利益の創出と社会的課題解決への貢献は相反するものではなく、実際、相互に補完しあえることをMFSや他の投資家が実証できれば、個人と投資家の資本配分に対する考え方を変えることができると考えます。この追求は大変な労力を要するものであり、一筋縄ではいきません。近道も特効薬もありません。しかし、ジョン・F・ケネディの言葉を借りれば、簡単ではなく困難だから、そして目を見張るような結果が得られる可能性があるから行うのです。MFSや資産運用業界にとって、自らを再定義し、お客様、地域社会、従業員、株主のために多大な価値を創造するチャンスになると考えます。私たちは、この課題に立ち向かうための創造力と勇気を共に持たなければなりません。

 

 

MFSは、環境、社会、ガバナンス(ESG)要因が発行体の経済価値に重大な影響を与えると考える場合、伝統的な経済的要因とともにESG要因をファンダメンタルズ分析において考慮する場合があります。
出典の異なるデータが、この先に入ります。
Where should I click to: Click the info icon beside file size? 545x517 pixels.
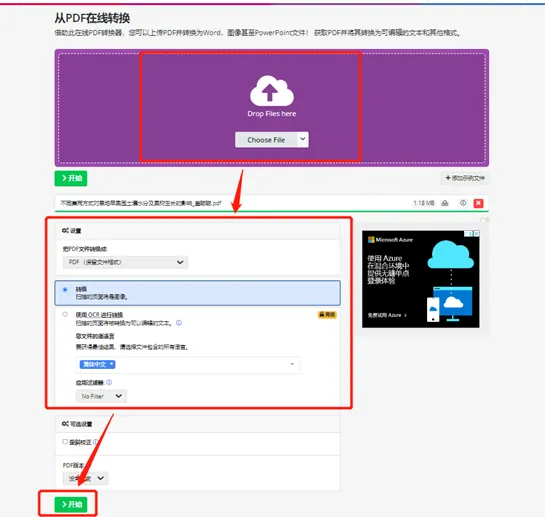tap(463, 203)
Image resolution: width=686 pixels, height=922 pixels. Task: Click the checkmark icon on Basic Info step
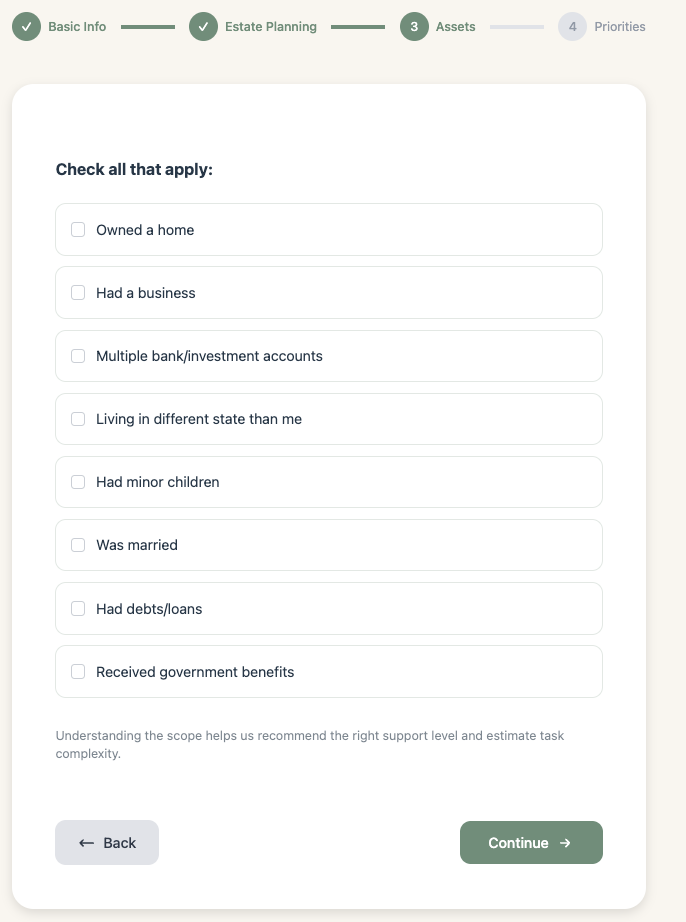point(26,27)
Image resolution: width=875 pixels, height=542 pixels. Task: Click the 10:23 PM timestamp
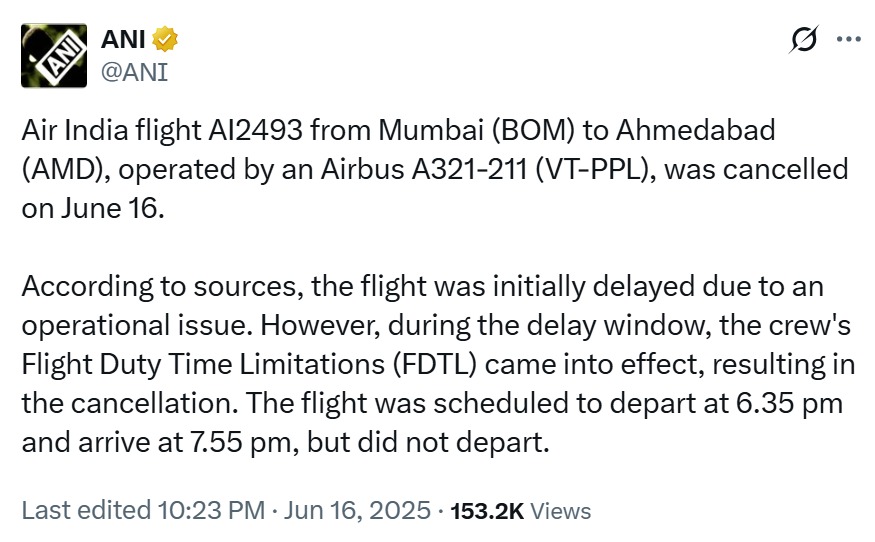click(x=213, y=511)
ESG要因がどの程度考慮されリターンに影響を与えるかどうかは、投資戦略、資産クラス、地域・地理的エクスポージャー、特定のESG問題に対する運用プロフェッショナルの見解や分析など、多くの要因に左右されます。ESG要因は投資判断の唯一の根拠となるわけではありません。MFSは、ESG要因を発行体とのエンゲージメント活動に盛り込むことがありますが、これらのエンゲージメント活動が必ずしも発行体のESG関連活動に変化をもたらすとは限りません。

当レポートの中の意見は執筆者個人のものであり、予告なく変更されることがあります。また意見は情報提供のみを目的としたもので、特定証券の購入、勧誘、投資助言を意図したものではありません。予想は将来の成果を保証するものではありません。